Natália Luna (João Pessoa-PB, 1990). Formada em Filosofia pela Unicamp e autora do livro de poesia Íntimo Exílio pela ed. Urutau (2019). Está na produção de seu segundo livro, Rumina. Já publicou poemas pela Revista Textou, Mapa Brava e participa da Antologia “Um Brasil ainda em chamas”, pela ed. Contracapa, 2022.
AFRODISÍACO
Quem dirá, enfim, de nosso elixir, de nosso
maracujá,
quando na cama:
a tarja branca, ao lado, para trás, na cabeceira.
Quem dirá de nós, que fomos quando seguimos,
na repartição feito o azedume, aquele, que para mim
foi claro, como um porre, um drink, no sofá:
Quem dirá? De mim, de ti, do enxame?
– Mas logo esses, juntos?
A partição dos nós, ou melhor seria dizer
A nós no vela, ao nos levar, em merecidas amarras
quando descemos à língua por bem amar?
Rosa Púrpura do Cairo, não caia, feito gigante,
nesses novelos, sem essa.
Talvez fosse assim que dirias;
eu, apressando o passo, desarticulada, sem jeito:
Na alvenaria me pretendia, feito sujeito.
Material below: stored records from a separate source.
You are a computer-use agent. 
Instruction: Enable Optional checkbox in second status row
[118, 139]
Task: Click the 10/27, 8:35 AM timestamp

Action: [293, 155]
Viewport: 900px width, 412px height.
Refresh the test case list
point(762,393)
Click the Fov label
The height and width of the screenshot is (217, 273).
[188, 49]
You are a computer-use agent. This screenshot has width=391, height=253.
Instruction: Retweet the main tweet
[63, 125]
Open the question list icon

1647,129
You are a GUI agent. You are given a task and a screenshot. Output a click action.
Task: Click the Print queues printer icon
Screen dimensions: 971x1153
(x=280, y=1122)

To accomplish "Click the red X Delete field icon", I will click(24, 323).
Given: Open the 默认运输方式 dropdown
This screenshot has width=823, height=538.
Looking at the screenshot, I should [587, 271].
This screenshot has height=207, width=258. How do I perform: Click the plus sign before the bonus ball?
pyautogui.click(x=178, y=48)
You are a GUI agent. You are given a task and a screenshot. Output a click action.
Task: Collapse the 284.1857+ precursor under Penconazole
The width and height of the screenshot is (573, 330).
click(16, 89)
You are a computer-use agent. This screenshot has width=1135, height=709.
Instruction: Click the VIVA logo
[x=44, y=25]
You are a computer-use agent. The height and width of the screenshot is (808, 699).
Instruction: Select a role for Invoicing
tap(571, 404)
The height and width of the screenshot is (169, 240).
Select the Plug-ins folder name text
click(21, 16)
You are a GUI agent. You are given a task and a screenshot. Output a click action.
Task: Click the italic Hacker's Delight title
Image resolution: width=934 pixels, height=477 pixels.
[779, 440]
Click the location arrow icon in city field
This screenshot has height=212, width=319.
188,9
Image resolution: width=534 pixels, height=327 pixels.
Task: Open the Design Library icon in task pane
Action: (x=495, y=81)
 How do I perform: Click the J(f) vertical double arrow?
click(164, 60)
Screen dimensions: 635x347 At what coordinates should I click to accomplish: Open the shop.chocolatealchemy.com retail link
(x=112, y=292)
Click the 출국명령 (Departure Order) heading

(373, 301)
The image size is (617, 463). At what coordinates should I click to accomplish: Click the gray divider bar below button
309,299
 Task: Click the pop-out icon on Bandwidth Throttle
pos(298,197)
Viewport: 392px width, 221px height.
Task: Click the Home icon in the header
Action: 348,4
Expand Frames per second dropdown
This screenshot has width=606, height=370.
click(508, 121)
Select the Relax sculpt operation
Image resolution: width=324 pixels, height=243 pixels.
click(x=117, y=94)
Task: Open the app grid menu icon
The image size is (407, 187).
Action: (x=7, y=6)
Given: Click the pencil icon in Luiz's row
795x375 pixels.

– A imagem que você criou de mim não me corteja.
*****
ERA UMA VEZ
Era uma vez um aludir, um iludir e um explanar
Era uma vez um fim de tarde
Era uma vez um ir e vir a qualquer parte
Estar à deriva
Estar de passant
Estar de solilóquio
E partir quando se metia num invólucro
Nada muito concreto palpável sólido
Era uma vez
De muitas vezes e nuncares
A liberdade foi a sobra
E que não nos reste mais que isto
No prato de contar migalhas
Para o desejo que era só amplidão
Era uma vez
Menino na ponta dos dedos, faceiro menino na beira do âmago
Era uma vez
Menina no rodopio da saia até sangrar
o joelho mal se apercebendo do véu da manhã
Cheios de pérolas e anos
Cerca de sobra
Sentido por um fio
E silêncio por contar,
depois de encerrar um ciclo.
*****
LIGAÇÃO A COBRAR
Nós não precisamos nos esquecer
De que a comunicação é falha
De que a voz gagueja sem ar
De que o sopro é um assovio
De que o titubear é um sentimento
De que já temos lombar para reclamar
De que o cavalo impulsiona a montaria
De que o amor é um bolero sem gaivotas num filme pertinente
De que os vizinhos observam tudo onde não cabe ciência,
inclusive se o bar estiver fechado
De que o engasgar é a interrupção de uma mulher que foi
silenciada,
antes que nos déssemos por conta
De que a sala é maior só quando cabem dois
De que o sofá pode ser no chão e não vir à prestação,
assim como o colchão e os papéis pardos
De que o mar é revolto quando ancora na orla
De que a infância nos percorre os dedos em lágrimas
e forma poças d’água na palma da mão quando não deságuam,
conduzindo o movimento lento
De que a beleza do bê-a-bá não se encerra em sua caligrafia.